How do I find my trans code? Where do I look for this?
My Car Specification is as below-
2001 Volkswagen Jetta GLS
Body Style: SEDAN 4 DR
Engine Size: 2.0L L4 FI
Drivetrain: Front Wheel Drive 
Auto Transmission
1,984 cc 2 liters 4 in-line engine with 82.5 mm bore, 92.8 mm stroke, 10 compression ratio, overhead cam and two valves per cylinder
Unleaded fuel


----------



## CoolAirVw (Mar 8, 2007)

immediatly to the right of the starter.


----------



## aby (Aug 28, 2009)

*Re: (CoolAirVw)*

Thanks Richard!
isnt the starter a part of the engine? How do I see the starter to begin with?..I opened the hood and looked...I can see a cover on top of the engine...cant read it from outside as the cover seems to be getting in the way.... ...Do I have to open the cover by removing the screws on top of it? 
Thanks,
Aby


----------



## CoolAirVw (Mar 8, 2007)

Cant find the starter????
Its bolted to the trans, torward the front of the car. Trans is on left side of car, under breather/battery area.


----------



## aby (Aug 28, 2009)

*Re: (CoolAirVw)*

I just cant the three letter code for mine...vw part number for mine is 01m 300 032 LX


----------



## Lowerider.rl (May 23, 2012)

I have a 2001 tdi, should the code be in the same spot? Looked to the right of the starter and can't see it.


----------



## deanstoneburner (Feb 20, 2006)

*Finding Transmission Code*

Try this site for location of transmission codes: 
http://www.zelek.com/trany_data.htm


----------



## CoolAirVw (Mar 8, 2007)

deanstoneburner said:


> Try this site for location of transmission codes:
> http://www.zelek.com/trany_data.htm


 Thats a nice link for manual transmissions... This is the auto trans section. 
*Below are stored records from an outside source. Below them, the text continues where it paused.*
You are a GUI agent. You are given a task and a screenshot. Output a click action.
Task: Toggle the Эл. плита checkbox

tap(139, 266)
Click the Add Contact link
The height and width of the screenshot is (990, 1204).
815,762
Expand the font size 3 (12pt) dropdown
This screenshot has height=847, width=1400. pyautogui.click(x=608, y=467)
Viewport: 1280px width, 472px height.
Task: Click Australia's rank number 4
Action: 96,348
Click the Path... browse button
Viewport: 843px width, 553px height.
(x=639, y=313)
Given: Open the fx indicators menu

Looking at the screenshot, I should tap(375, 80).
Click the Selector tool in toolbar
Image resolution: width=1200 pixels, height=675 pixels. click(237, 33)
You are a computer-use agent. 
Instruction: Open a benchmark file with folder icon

Try this link for auto trans. 

http://www.kansascitytdi.com/01m faq.htm 

You'll have to scroll down a bit.


----------



## blurm (Jun 1, 2011)

*Need some help Identifiying codes on Transmissions.....*

Ok so I am having the bump and flare issue with the 09G Transmission 

I bought a new transmission and I want to be sure that is compatible with my car

My VIN is: WVWEK73C56P126143 and i have been told by the dealer that based on my VIN my Transmission is the 09G with code is HRN (Hotel Romeo November)

The transmission that I purchased based on the VIN (WVWAK73C36P069925) says that it's the 09G with Code HRN as above. I have confirmed that it's the 09G but I can't find code HRN anywhere.......

Does anyone know where this code is located ?


----------